──────── Data to use
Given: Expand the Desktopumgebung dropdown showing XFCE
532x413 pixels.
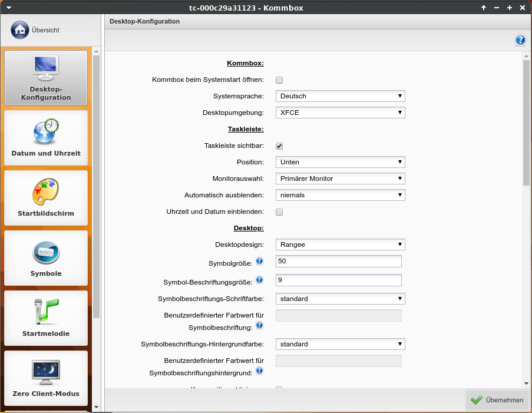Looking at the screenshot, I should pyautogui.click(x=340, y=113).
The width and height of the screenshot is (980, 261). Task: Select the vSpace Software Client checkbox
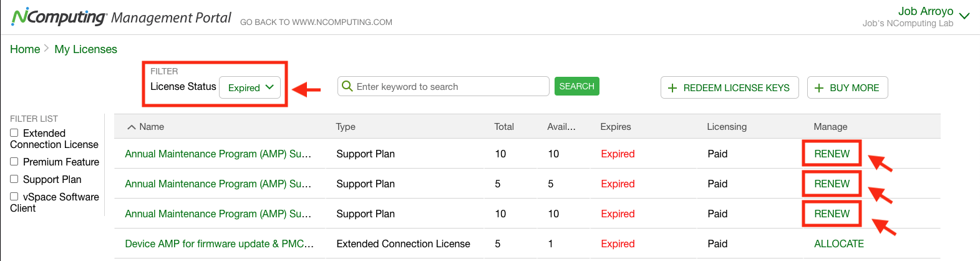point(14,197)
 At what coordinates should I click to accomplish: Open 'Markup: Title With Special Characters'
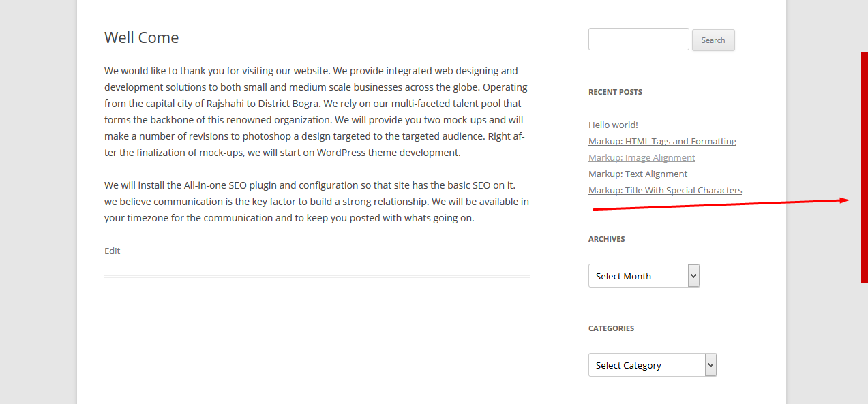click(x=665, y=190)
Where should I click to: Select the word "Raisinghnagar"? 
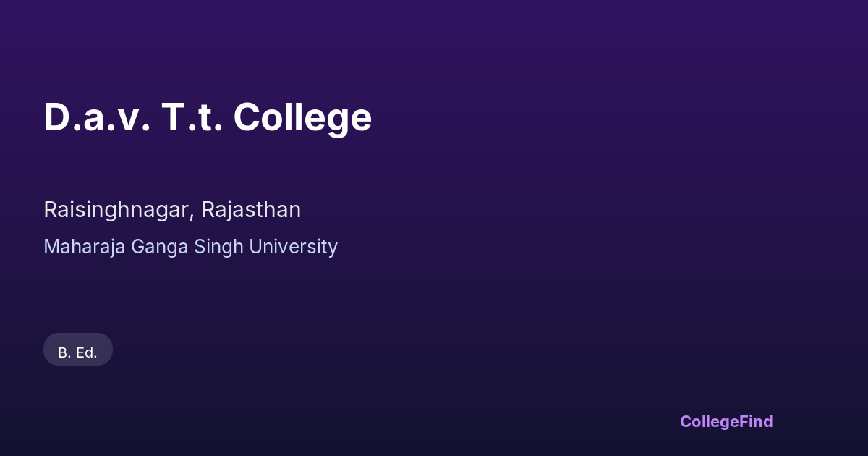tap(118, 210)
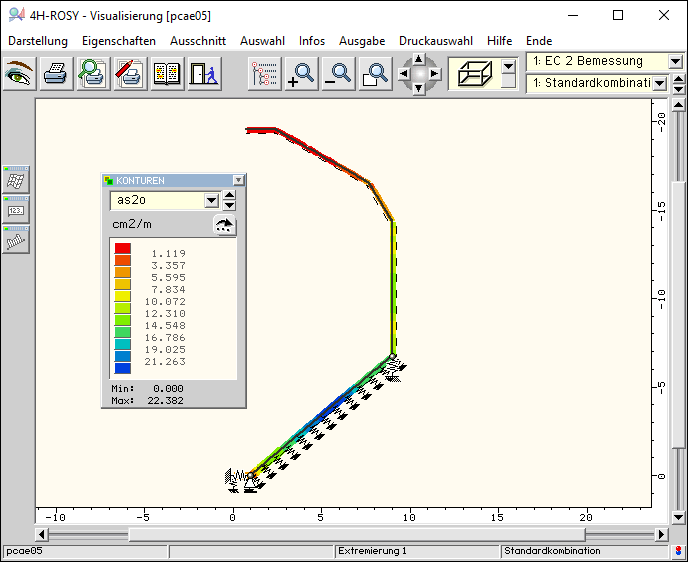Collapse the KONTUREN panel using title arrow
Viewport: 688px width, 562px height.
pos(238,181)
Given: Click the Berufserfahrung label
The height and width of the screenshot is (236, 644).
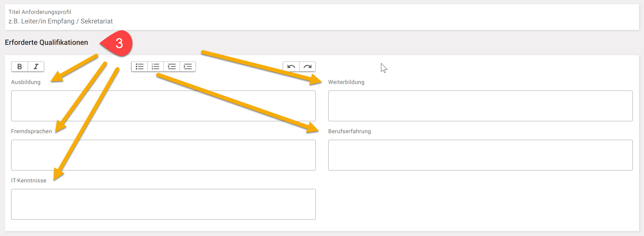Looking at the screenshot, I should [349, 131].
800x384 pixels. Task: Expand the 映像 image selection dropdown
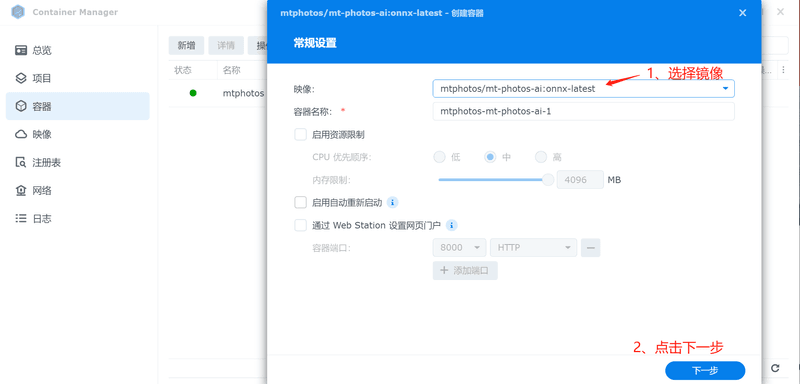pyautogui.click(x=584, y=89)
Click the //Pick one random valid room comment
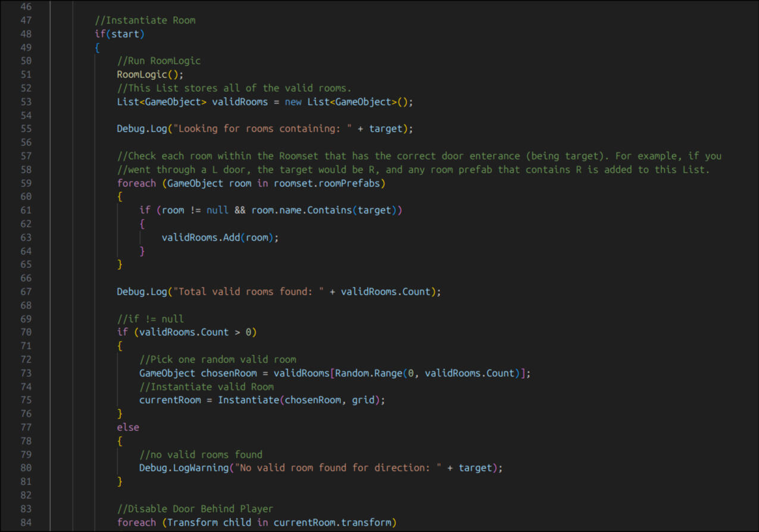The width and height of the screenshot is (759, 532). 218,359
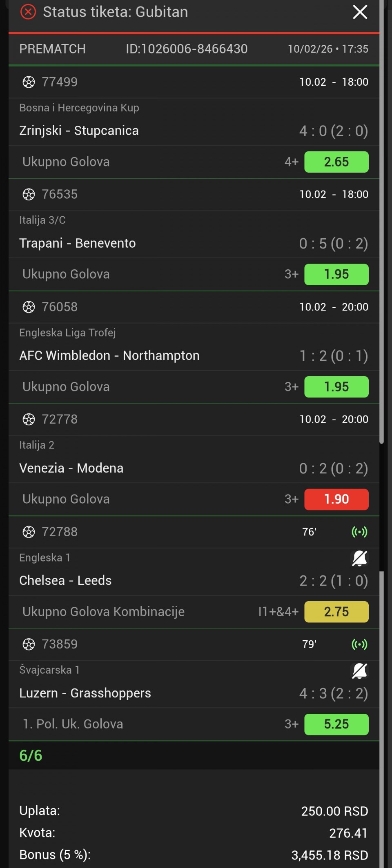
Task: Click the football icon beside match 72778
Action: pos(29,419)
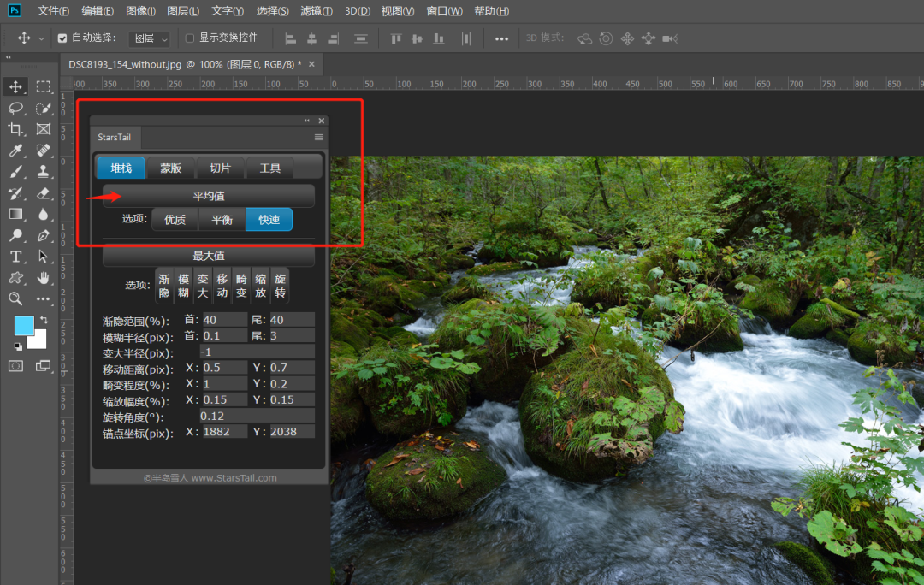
────────────────
• _Required work_
Go through the listing above and return every line where the word "Given" occurs.

• _Result_
Given: Expand the Desktopumgebung dropdown showing XFCE
Given: Click the Berufserfahrung label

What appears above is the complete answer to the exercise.